In one of his studies, Dr. Longo examined the effects of protein consumption on the mortality of people over the age of 50, finding that those who ate high levels of protein were more than four times as likely to die of cancer than people who ate low levels of protein. The group that ate high levels of protein also had a 74% increase in their risk of dying from any cause. But what really mattered was whether the protein they ate came from plants or animals, concluding that plant-based proteins were healthy, whereas “high levels of animal proteins promote mortality.”

Like Dr. Ornish’s diet, Dr. Longo’s “Longevity Lifestyle and Diet” consists almost entirely of plant-based foods. And while many people buy into the idea that you must eat meat to get enough protein, some of the most healthy and energetic people in the world, including GOAT quarterback Tom Brady and many centenarians, stick to a mostly plant-based diet.

How Intermittent Fasting Can Heal and Protect

According to Dr. Longo, eating a plant-rich diet is fantastic, but it’s only half the story. The other half of his strategy for increasing longevity is intermittent fasting — or letting the body rest from the constant consumption, breakdown, and digestion of food. 

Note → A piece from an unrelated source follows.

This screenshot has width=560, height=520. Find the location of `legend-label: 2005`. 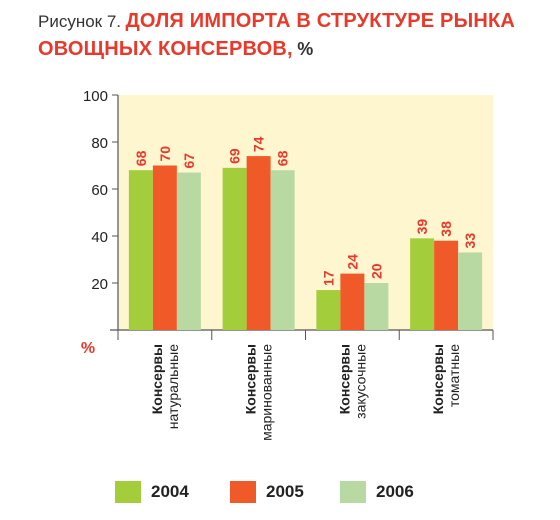

legend-label: 2005 is located at coordinates (285, 492).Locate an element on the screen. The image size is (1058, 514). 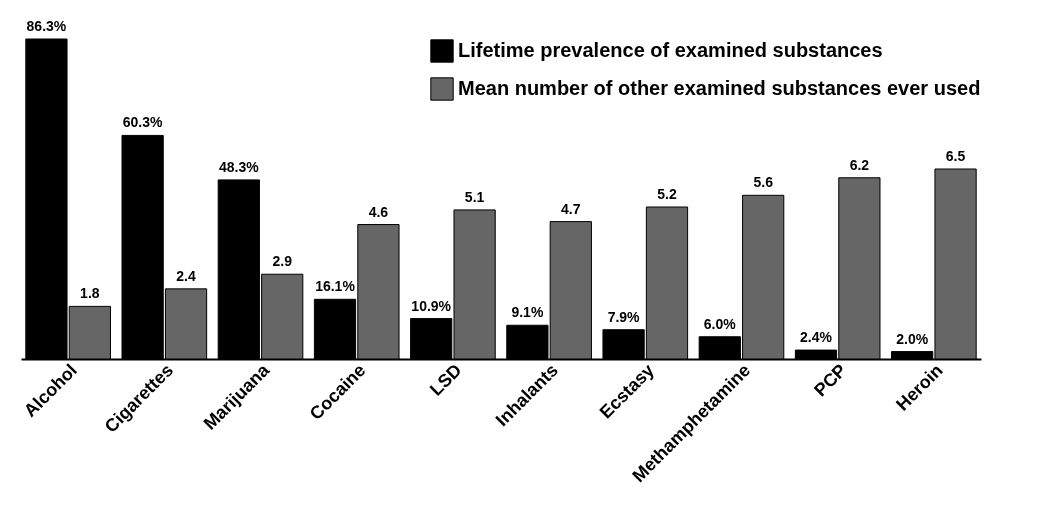
data-label: 48.3% is located at coordinates (239, 166).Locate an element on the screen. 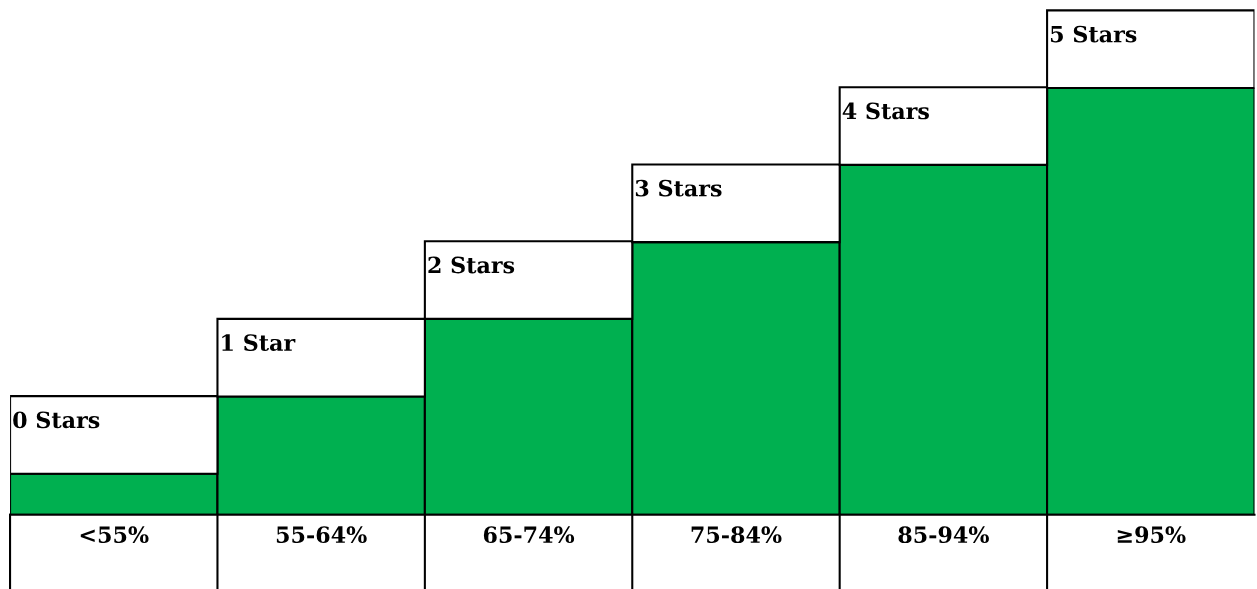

In the U.S., people typically eat over a period of approximately 15 hours, without ever taking a sustained break. But looking back throughout human evolution, you’ll see that humans never had instant access to food in a continuous way, and were not built to be constantly eating.

Since the 1980s, Dr. Longo has researched whether fasting can enhance the lifespan of humans, and has found through a number of studies that it can be a powerful weapon against obesity, diabetes, hypertension, cancer, asthma, arthritis, multiple sclerosis, cardiovascular disease, Parkinson’s disease, and Alzheimer’s

The key is finding a way of fasting that’s manageable. One approach he suggests is called “time-restricted feeding,” in which you eat an early dinner (ideally finishing three hours before you sleep), and then eat nothing for the next 12 hours. Most people are sleeping for six to eight hours of the fast, so it is relatively simple. 

Oxygen and Water: The Fundamentals to Your Health

While the food you put into your body is crucial to your health, you can’t think of your diet as solely food. Water plays a crucial role in many functions of the body — from transporting proteins and carbohydrates through the bloodstream, to flushing out waste through urine. 

Because the body is made up of so much water, it’s not surprising that your body will start to malfunction when you’re dehydrated. In fact, scientists have shown that even mild dehydration can cause a significant impairment of concentration, memory, alertness, and physical endurance. 

So how much water should you consume? One easy guideline is to divide your weight (in pounds) by two and drink that amount of water (in ounces) per day. So if you weigh 180 pounds, you’d drink 90 ounces of water per day, a little less than three liters. Adding fresh lemon is an easy way to improve digestion, manage appetite, and protect the body from cell damage due to oxidation. 

There’s one other basic lifestyle choice that can change your life, and health, for the better: your breath. Just like water, you can’t live without oxygen, and your breathing greatly affects the quality of your life as it produces different emotional and physical states. 

By becoming more conscious of your breath and doing some simple breathing patterns, you can oxygenate the body, get the carbon dioxide and toxins out of your system, reduce stress, and break your mental pattern when you need a reset. Try rhythmically synchronizing your breath to your steps while walking, or inhaling for a few seconds, holding your breath for a few seconds, and then exhaling over the period of four minutes.
As you’ll discover, these breathing patterns — along with adopting a healthy diet that works for you — can offer an easy and powerful way to upgrade your mood, vitality, and your health.